Alt Title

Pernikahan Beda Agama, Bolehkah?

Pernikahan Beda Agama, Bolehkah?

Pembuatan hukum negara tidak disandarkan pada aturan Islam bahkan cenderung melanggar aturan agama

Islam merupakan agama yang sempurna. Syariat Islam lengkap dalam mengatur kehidupan. Seorang muslimah haram menikah dengan laki-laki nonmuslim. Penerapan Islam secara kafah dalam seluruh aspek kehidupan akan membawa keberkahan bagi seluruh umat manusia

_____________________________


Penulis Siska Juliana 

Kontributor Media Kuntum Cahaya



KUNTUMCAHAYA.com, OPINI - Akhir-akhir ini, pernikahan beda agama tengah menjadi sorotan  publik.
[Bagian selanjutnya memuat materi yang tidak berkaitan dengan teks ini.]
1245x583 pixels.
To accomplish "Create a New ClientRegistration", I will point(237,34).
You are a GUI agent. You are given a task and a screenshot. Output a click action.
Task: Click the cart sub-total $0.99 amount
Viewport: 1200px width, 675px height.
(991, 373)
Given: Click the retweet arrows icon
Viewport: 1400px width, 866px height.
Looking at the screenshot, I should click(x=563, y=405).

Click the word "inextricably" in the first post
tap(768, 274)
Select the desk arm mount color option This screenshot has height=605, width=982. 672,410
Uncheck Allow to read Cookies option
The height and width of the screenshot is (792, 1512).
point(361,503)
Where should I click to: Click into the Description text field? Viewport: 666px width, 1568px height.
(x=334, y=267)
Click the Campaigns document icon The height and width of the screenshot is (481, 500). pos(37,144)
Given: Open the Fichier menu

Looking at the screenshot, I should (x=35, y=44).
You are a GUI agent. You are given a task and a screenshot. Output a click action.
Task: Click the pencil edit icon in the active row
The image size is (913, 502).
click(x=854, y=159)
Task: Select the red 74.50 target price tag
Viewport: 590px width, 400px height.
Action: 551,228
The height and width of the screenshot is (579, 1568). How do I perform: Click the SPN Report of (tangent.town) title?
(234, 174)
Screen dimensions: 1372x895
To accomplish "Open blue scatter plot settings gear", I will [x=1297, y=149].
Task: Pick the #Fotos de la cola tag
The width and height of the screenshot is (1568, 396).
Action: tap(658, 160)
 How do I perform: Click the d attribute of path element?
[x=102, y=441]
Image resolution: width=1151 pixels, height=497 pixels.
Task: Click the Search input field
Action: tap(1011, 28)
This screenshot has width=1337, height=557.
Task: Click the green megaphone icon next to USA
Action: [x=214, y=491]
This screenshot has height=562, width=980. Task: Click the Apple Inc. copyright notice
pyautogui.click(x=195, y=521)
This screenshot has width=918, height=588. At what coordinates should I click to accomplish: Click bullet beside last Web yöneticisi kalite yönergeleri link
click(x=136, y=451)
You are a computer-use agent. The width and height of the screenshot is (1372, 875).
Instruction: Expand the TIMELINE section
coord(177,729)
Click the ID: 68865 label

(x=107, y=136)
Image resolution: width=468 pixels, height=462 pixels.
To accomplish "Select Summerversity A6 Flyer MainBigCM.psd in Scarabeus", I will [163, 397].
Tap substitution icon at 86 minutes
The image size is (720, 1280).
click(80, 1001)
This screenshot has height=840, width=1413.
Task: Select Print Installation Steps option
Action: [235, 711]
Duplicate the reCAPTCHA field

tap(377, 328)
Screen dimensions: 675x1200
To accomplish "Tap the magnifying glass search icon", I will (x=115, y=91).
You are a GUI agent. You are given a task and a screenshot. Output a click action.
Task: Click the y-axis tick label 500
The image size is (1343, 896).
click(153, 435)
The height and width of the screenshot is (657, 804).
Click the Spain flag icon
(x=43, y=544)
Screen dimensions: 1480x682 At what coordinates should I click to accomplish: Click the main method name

Jika diamati dari tahun ke tahun, permohonan pencatatan sipil di pengadilan terus bermunculan.  


Salah satu kasus yang terjadi adalah permohonan pernikahan beda agama yang disampaikan oleh JEA (mempelai laki-laki) yang beragama Kristen dan SW (mempelai perempuan) yang beragama Islam. Permohonan tersebut dikabulkan oleh PN Jakarta Pusat. 


Hal itu didasarkan pada UU Adminduk. Selain itu, putusan hakim juga dipengaruhi oleh alasan sosiologis yaitu keberagaman masyarakat. Pencatatan perkawinan juga berlaku bagi perkawinan yang ditetapkan pengadilan (Pasal 35a UU No. 23 Tahun 2006 tentang Adminduk).  Maksud dari perkawinan yang ditetapkan oleh pengadilan adalah perkawinan yang beda agama. 


Keterangan dari PN Jakarta Pusat, kebijakan hakim merupakan faktor penentu dikabulkannya permohonan pernikahan beda agama. Sebelum itu, PN Jakarta Selatan terlebih dahulu telah mengabulkan permohonan izin nikah untuk pasangan beda agama. Setidaknya ada empat pernikahan beda agama sepanjang 2022 menurut catatan Suku Dinas Kependudukan dan Catatan Sipil (Dukcapil) Jakarta Selatan. (Antaranews[dot]com, 24/06/2023)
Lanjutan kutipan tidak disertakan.